The latest report  released by Veikkaus for Q3 2019 indicated that Finland’s gambling market growth was stable, showing a 5.6% year-on-year increase in operating profit, which rose to €260.8m (£224m). The company turnover during the period revealed a slight year-on-year decrease, falling by 0.7% to €733.9m (£631m). According to the report, the revenue proceeds from the digital channel amounted to 42.9% of the total turnover. In addition, Veikkaus’s compiled annual statistics indicated that Lotto revenues increased due to a number of record-setting rollover jackpots that saw a turnover of EUR 267.4 million between January and September 2019.


On the lookout of online gaming reform

Although online gambling is controlled by the state-owned monopolist Veikkaus, several hundreds of foreign online casino operators are able to offer their services to Finnish punters. Although according to the legislation of Finland, foreign online casinos are prohibited in Finland, the mechanism for banning foreign online casinos has not been put in place. As such, Finnish punters players can easily access any international gambling websites.


Some reports suggest that Finns gambled more than EUR 286 million on foreign casino websites in 2018, which amounts to a significant revenue loss for the Finnish government.


In an attempt to fence off competition from foreign operators, in the spring of 2019, Veikkaus announced its intention to spend between EUR 4 million and 8 million on expanding its portfolio introducing new online casino games. For starters, the Finnish gambling monopoly forged content distribution partnerships with Yggdrasil Gaming and NetEnt.


These days, the total revenue of the state monopoly of Veikkaus generates close to three billion euros per year. Over €200 million comes in taxes, which amounts to almost two percent of the government budget. Forty-three percent of the gambling industry revenue is allocated to the Finnish Ministry of Social Affairs and Health for spending on social welfare and healthcare needs of the population.

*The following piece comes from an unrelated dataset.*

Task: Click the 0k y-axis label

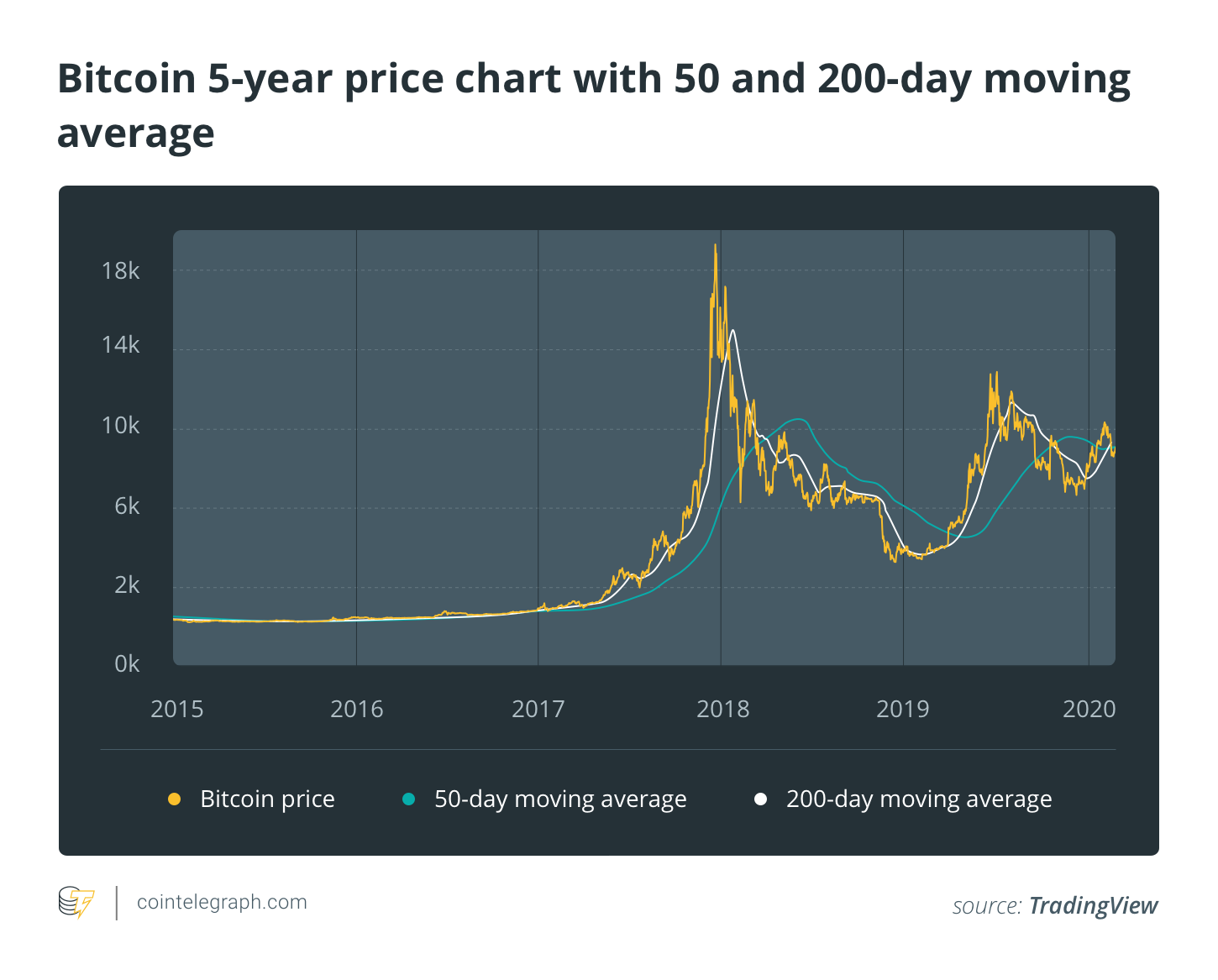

Another 53% of the revenue is channeled to the Ministry of Education and Culture for financing youth projects, projects in physical education, youth and arts. Ministry of Agriculture and Forestry utilizes four percent of the gambling revenue proceeds to the budget.


Legislative requirements for punters

You have to be 18 years old to be admitted to a gambling venue or a website in Finland.


A customer can apply in person for a personal self-exclusion at the casino premises.


In an attempt to provide a safer and more responsible gaming environment for its customers, Finnish gambling operator Veikkaus has introduced a few policy settings maximum daily limits on some games.


For online gambling, players are required to set daily and monthly loss limits as part of the registration process. These limits apply to all types of online gambling. The maximum daily limits for both slot machines and table games are set at €500.


Games in which players play each other, including poker, do not have a daily cap. Nonetheless, a maximum limit of €5,000 is imposed on all gambling accounts between 12 am and 6 am, and customers cannot put more funds into their accounts during this period.